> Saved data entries
• • • • •

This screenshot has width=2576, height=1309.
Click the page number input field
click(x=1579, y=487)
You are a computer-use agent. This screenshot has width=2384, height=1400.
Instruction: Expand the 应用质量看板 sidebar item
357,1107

• • • • •

> Exercise goal
Your answer must be the full set of records above, reproduced exactly.

> Answer
This screenshot has width=2576, height=1309.
Click the page number input field
click(x=1579, y=487)
You are a computer-use agent. This screenshot has width=2384, height=1400.
Instruction: Expand the 应用质量看板 sidebar item
357,1107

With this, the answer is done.